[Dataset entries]
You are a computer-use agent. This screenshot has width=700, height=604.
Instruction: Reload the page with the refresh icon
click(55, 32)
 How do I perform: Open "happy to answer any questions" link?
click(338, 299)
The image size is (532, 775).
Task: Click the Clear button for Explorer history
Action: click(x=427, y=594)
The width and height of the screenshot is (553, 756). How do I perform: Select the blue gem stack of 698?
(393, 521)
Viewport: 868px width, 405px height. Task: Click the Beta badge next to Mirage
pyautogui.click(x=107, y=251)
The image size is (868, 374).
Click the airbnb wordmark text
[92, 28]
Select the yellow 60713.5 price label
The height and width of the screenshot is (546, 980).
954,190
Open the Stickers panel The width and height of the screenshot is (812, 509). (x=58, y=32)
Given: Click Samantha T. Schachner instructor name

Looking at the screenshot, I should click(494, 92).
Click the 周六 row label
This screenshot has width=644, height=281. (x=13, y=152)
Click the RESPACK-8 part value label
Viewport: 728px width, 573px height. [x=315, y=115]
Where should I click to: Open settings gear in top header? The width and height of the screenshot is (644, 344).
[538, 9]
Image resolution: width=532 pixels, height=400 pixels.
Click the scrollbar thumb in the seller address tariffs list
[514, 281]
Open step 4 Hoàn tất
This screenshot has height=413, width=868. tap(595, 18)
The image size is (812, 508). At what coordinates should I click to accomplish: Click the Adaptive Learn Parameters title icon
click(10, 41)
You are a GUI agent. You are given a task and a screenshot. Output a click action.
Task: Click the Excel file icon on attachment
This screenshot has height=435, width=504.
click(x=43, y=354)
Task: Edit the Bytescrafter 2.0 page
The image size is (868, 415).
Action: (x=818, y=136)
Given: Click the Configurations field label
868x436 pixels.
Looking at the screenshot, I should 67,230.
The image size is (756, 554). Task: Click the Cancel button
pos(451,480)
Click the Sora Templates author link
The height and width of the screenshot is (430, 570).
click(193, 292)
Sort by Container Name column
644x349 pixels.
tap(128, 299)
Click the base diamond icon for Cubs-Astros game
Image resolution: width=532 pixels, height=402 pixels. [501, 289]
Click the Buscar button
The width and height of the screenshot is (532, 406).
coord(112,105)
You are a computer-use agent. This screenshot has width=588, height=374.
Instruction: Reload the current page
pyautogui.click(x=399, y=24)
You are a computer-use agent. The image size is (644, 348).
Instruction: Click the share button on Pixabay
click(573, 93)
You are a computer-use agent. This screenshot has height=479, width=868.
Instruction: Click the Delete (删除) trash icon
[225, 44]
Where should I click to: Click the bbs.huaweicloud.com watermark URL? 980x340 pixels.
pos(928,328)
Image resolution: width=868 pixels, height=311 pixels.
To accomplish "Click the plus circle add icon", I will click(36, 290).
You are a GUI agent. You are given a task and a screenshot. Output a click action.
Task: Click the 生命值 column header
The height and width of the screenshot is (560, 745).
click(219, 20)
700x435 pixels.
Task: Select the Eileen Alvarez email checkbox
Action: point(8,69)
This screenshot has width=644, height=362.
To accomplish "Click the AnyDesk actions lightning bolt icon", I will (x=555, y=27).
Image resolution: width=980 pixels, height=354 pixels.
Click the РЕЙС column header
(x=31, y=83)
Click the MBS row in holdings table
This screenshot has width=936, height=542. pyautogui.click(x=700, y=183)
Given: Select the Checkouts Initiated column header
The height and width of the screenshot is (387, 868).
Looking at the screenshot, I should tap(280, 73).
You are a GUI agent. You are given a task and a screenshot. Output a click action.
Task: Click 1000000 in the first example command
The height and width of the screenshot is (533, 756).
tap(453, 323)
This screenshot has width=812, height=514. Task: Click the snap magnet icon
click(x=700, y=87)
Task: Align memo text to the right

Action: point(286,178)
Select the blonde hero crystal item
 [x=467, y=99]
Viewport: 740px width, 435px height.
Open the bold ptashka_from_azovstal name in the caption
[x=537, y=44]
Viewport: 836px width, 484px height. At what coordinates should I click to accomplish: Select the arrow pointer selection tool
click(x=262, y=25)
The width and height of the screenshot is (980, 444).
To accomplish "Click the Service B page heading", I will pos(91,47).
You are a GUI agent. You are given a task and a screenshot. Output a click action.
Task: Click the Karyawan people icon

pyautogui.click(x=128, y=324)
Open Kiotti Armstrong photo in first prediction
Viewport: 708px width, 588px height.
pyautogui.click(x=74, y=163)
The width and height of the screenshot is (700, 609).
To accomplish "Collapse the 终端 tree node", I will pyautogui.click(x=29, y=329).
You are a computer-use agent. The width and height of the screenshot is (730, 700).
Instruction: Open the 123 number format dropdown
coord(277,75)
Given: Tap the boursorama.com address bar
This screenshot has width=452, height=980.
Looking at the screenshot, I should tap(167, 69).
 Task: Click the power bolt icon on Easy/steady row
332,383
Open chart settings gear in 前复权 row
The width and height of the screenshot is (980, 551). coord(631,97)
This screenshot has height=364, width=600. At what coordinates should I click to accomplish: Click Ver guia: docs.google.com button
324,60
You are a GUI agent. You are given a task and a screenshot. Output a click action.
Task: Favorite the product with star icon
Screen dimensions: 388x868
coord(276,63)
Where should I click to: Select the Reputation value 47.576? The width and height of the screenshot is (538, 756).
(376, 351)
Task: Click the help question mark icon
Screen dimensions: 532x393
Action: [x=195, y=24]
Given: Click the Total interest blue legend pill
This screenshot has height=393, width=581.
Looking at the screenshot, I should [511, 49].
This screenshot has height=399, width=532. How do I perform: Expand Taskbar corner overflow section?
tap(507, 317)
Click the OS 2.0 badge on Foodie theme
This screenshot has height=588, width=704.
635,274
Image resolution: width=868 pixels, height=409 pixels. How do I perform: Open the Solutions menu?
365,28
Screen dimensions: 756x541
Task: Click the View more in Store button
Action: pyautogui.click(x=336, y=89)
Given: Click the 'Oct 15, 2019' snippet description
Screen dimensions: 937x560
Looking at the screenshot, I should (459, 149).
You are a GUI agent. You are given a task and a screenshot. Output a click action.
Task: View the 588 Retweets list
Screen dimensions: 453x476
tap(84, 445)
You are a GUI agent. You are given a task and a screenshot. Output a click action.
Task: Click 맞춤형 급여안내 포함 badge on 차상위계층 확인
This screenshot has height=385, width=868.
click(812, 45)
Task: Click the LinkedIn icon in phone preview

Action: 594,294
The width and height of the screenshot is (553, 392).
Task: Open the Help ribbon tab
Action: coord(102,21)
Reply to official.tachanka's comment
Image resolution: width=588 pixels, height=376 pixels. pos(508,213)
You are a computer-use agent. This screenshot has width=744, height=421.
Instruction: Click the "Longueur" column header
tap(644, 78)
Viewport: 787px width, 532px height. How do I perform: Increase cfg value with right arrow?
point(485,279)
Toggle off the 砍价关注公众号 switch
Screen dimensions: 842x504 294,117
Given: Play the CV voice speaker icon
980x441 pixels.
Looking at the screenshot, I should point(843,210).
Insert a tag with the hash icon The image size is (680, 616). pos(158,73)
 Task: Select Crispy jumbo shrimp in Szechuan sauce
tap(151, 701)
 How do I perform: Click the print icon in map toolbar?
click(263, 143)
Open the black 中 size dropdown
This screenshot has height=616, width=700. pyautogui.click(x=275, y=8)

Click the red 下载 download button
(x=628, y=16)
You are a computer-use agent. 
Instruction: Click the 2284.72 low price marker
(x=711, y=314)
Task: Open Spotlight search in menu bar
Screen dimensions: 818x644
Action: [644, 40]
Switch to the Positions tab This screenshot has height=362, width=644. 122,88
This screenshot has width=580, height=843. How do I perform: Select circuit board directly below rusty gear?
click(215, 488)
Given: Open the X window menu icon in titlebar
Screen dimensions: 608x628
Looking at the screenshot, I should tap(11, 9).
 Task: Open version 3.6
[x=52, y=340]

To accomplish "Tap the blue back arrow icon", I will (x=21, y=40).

__What the exercise asks__
Check each line above for the string "computer" and copy the ones that have it.

__Answer to this exercise__
You are a computer-use agent. This screenshot has width=700, height=604.
You are a computer-use agent. This screenshot has width=588, height=374.
You are a computer-use agent. The image size is (644, 348).
You are a computer-use agent. This screenshot has height=479, width=868.
You are a computer-use agent. The width and height of the screenshot is (730, 700).
You are a computer-use agent. This screenshot has width=744, height=421.
You are a computer-use agent. 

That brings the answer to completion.